本文:
^^^^

「空樽は音が高い」とわが母校の校風を変えた男
三連休の中日。
2月期決算の企業にとっては、
ありがたい最後の稼ぎ時か。
朝日新聞「折々のことば」
第3008回。
Empty vessels make the most sound.
(英語のことわざ)
「空(から)の容(い)れ物が
いちばん大きな音を立てる」
明治期の邦訳、
「空樽(あきだる)は音が高い」
さすがに、うまい。
「頭が空っぽのやつほどがなり立てる。
よく知りもせぬことを自慢げに話す」
そんな意味。
以て自戒とすべし。
編著者の鷲田清一さん。
「思慮ある人は穏やかに語る。
話しかける相手への敬意がある。
何がどこまで言えるかつねに吟味している」
そうありたい。
「昨今の政治の言葉に欠けるのは
そのような言葉の厚みではないか」
言葉の厚みに欠ける代表選手は、
岸田文雄、その人だろうか。
これを否定する者は少ない。
しかしパー券キックバックに端を発した裏金問題。
今は「空樽」たちも無言、無音だ。
日経新聞最終面の「交遊抄」
高校時代の後輩が登場した。
工藤誠一さん。
聖光学院中学校高等学校校長。
私が8期卒業で、
工藤さんが11期。
私が高1のときに、
工藤さんが中1で入ってきたことになる。
当時は知らなかった。
数年前に、一度、お会いした。
優れた教育者だ。
タイトルは、
「自由人から学ぶ」
「母校の校長となって20年。
私の教育方針は生徒を、
“学校に縛り付けない“」
結城義晴のモットーは「邪魔をしない」
「校外での学びに積極的に出す。
規則はあるが例外を認める」
素晴らしい。
工藤さんが単なる進学校を、
ユニークな中高一貫校に変え、
進学率はさらに高まった。
「しなやかな教育方針は、
同級生で作家、たくきよしみつ君の
影響といっても過言ではない」
「中学入学時に出会い、
同人誌を立ち上げたり、
私が詩を書いて、
彼が作曲したりしたこともあった」
私の中高時代とよく似ている。
私たちは同人誌の「孼」(ひこばえ)をやっていた。
国語のS教師が指導してくれた。
いい先生だった。
私たちの先輩はオフコース。

^^^^

提供データ:
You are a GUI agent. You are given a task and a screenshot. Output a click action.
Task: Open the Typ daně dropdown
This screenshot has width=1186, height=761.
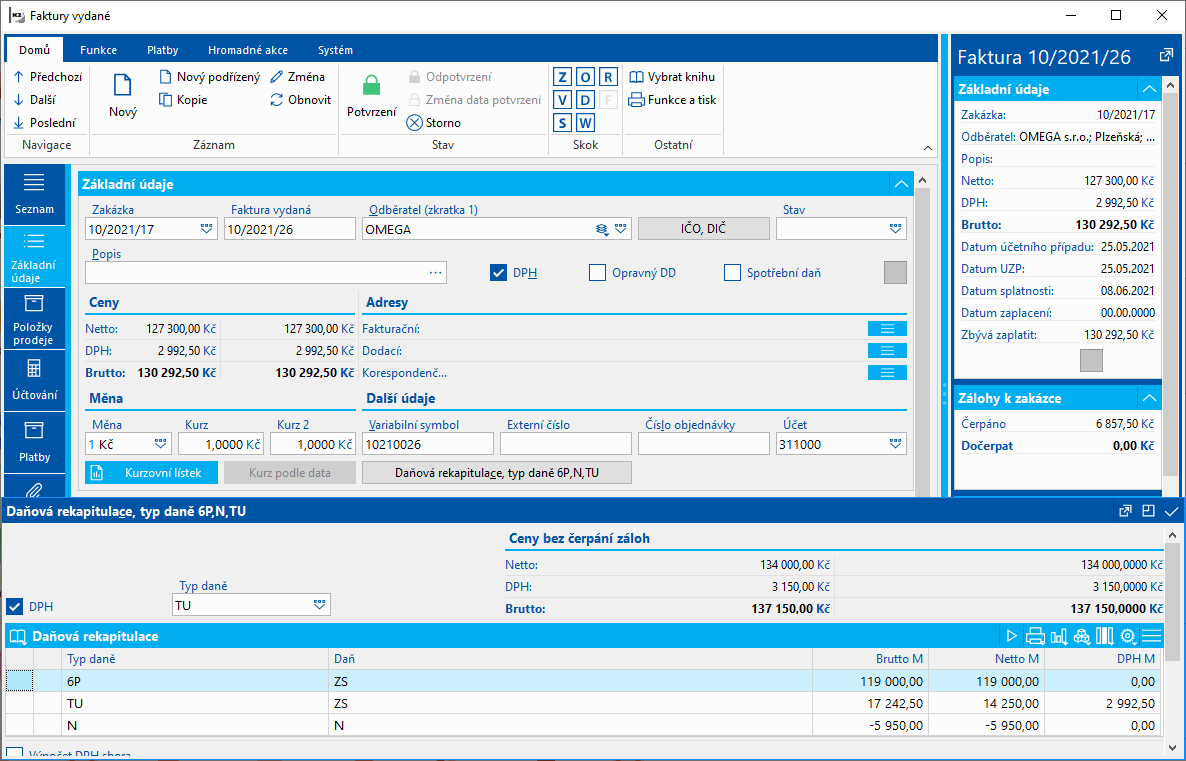(x=319, y=605)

^^^^

練習問題:
1 > 本文について次の問いに答えなさい。
(a) 英語のことわざ「Empty vessels make the most sound.」の明治期の邦訳は何か。
(b) 工藤誠一さんは高校の何期卒業か。
(c) 筆者たちがやっていた同人誌の名前は何か。
2 > 本文を、最後の一文「私たちの先輩はオフコース。」の後から書き進めなさい。

解答:
1 >
(a) 「空樽(あきだる)は音が高い」
(b) 11期
(c) 「孼」(ひこばえ)

2 >
小田和正さんは3期生。
プロになる前に、
ヤマハライトミュージックコンテストに出場して、
準優勝した。
優勝はあの「赤い鳥」だった。
赤い鳥は優勝のご褒美で、
アメリカに行った。
オフコースは母校に来て、
後輩たちの前で歌った。
ラ・ムネホールという講堂は、
横浜で一番優れた音響設備だった。
その舞台の上でスポットライトを浴びて、
ギター2本とウッドベースの3人は、
ピーター・ボール&マリーを歌った。
もう、素晴らしかった。
今でも耳に残っている。
翌日に学校には、
何十というバンドが生まれた。
私もすぐに3人組のバンドをつくった。
城戸康と篠田宏。
たくきよしみつ君もバンドをつくった。
そして小田和正を追いかけた。
工藤さん。
「歌手を目指していたよしみつは
髪を伸ばしていた」
「体育の教師に
規則通りに切るよう指導されたが拒絶」
多分、この教師は柔道を教えていたY だと思う。
「だったらクラス全員で校庭を走れ」
連帯責任。
工藤さんは、
「髪を切ったらよしみつがよしみつでなくなる」
と反論した。
以来、仲は深まった。
「長髪を通したよしみつは
高校の卒業式に出られなかった。
大学は出たが就職はしない。
音楽活動の傍ら、30代半ばで
小説すばる新人賞を受賞。
狛犬(こまいぬ)研究にものめり込んだ」
工藤校長。
「自由に生きたって人生は送れる。
生き方は多様でいい」
同感だ。
私は中学高校時代に、
いい思い出もたくさんあるが、
全体として明るい日々ではなかった。
もちろん青春は暗いものだ。
まだ出来立ての学校で、
優秀だが寄せ集めの教師ばかりで、
結果として閉鎖的な校風が醸成されたのだろう。
それでも「紳士たれ」の学校の基本精神は、
私のDNAとなっている。
工藤さんは閉鎖的なものを、
しなやかで多様性のあるものに変えてくれた。
たくきさんが工藤さんに影響を与えた。
「教育者として彼から学ぶことは多い」
音が高い空樽のような教師もいたけれど、
今、わが母校は、
濃厚な中身の詰まった樽になって、
多くの優れた人材を輩出している。
ありがとう。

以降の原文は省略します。